Rendity review shows that it is a Austrian-based investment platform for real estate and offers the first real estate investment depot in Europe: hence investors can compile a portfolio from different real estate projects that corresponds to their investment style.

Rendity was established in 2014. Rendity complies with strict information obligations according to the Small Investor Protection Act or rather Alternative Financing Act (“AltFG”) and is an authorized financial advisor. The entire investment into development projects is handled over an insolvency-protected escrow account. After successful completion of the funding, the funds are then transferred to the real estate developer. So far, over 1100 registered investors have benefited from Rendity. More than 2,141,000 of loans for businesses have been already funded through Rendity.

Key facts about Rendity

Estimated annual returns: Up to 7%

Launched: 2014

Autoinvest: NO

Loan security: Real estate as collateral

Provision fund: NO

Registered investors: 1080 investors in February 2019

Buyback guarantee: NO

Minimal investment: €1000

Time to become invested: Varies on loans availability

Time needed managing: Low

Regulation: YES

Country of operation: Austria and Germany

Defaulted loans: 0%

Borrowers verification: By the platform

Accepted currencies: EUR

Accepts investors from: All countries

The Rendity Review: Pros and Cons

PROS

– All loans secured by real estate
– Regulated financial advisor
– 0% default rate and no late loans for more than 60 days
– Creditor companies of the group specialise in short-term loans (PDL)
– Fast ID verification up to 2 working days

CONS

– Not so many investors and already funded projects
– Low interest rates (hard to compete with other P2P platforms)
– Bugs at the website (language needs to be fixed)
– High minimum investment (1000 eur)
– No BuyBack guarantee

Competitors

Mintos, Grupeer, EstateGuru, Crowdestate, Lendy

Rendity Review: what I have experienced so far

Firstly, some words about opening account at Rendity. For me it was easy process, all I needed was to click fill your personal data and that’s it. Later you have to upload your ID card copy to Rendity’s dashboard and wait for confirmation. Howehver, during the registration half of the information was in German language and half in english. Verification letter that was sent had a bug inside and I could see a long coded text that was definitely not necessary.

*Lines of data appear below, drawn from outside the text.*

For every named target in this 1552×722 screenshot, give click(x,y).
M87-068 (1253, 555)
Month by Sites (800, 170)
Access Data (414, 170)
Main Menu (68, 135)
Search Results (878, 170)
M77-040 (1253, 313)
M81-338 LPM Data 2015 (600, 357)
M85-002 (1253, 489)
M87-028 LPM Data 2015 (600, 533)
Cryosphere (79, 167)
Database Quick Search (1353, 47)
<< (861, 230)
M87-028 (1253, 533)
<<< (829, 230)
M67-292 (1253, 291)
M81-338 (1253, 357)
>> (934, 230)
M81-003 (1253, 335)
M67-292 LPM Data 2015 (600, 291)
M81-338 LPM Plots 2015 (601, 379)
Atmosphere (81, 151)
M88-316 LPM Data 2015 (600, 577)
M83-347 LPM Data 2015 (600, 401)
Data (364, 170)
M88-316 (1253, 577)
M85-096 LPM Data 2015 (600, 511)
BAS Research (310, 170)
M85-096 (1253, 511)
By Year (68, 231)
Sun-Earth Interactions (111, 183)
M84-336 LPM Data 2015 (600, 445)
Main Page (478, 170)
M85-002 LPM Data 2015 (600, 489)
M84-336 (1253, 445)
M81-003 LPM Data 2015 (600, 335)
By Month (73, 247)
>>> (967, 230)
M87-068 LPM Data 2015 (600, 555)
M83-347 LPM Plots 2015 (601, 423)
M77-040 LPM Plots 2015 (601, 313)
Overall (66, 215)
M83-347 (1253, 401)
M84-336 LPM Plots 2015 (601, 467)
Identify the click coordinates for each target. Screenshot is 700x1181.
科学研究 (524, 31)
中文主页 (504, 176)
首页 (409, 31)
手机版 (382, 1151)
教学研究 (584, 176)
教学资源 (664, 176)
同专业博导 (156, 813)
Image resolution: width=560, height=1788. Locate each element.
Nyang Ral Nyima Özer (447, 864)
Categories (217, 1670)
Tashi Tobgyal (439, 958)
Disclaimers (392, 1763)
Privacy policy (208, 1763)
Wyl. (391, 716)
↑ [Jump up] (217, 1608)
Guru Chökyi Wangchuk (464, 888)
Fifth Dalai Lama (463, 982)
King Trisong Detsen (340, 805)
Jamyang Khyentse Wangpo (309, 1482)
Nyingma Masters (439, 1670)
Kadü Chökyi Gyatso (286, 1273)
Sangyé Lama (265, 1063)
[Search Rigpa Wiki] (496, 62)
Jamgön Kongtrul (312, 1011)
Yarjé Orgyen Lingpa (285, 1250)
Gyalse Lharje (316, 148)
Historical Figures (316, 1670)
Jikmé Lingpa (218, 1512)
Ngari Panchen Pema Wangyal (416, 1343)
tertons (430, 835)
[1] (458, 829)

Add funds to Rendity’s account also is enough easy. They even give 25 eur bonus for the first investment (if the investment is done in 14 days after the registration). However, minimal investment is high compared to other P2P platforms. You need to invest at least 1000 eur (where f.x. at other platforms you can start with 1 eur as initial investment).

Some of the investors can say that Rendity does not have a long traction and are a new players in this sector. And yes, that is correct. However, the platform is a financial adviser registered in Austria and an authorized financial investment broker in Germany regulated by the Chamber of Industry and Commerce (IHK). That gives more trust compared to other P2P platforms (even if those have traction but operate in non regulated markets).

I always emphasize that returns should not be the key factor once you decide to where to invest. The most important is how the platforms evaluate the borrowers (in this case real estate developers). Returns are low (only up to 7%), however the platform is regulated (that is plus).
Rendity seems to have a young team and a decent board of advisers that follows with a deep understanding about the financial markets.
It looks like they started Rendity in 2014, however more active marketing campaigns started only in 2018.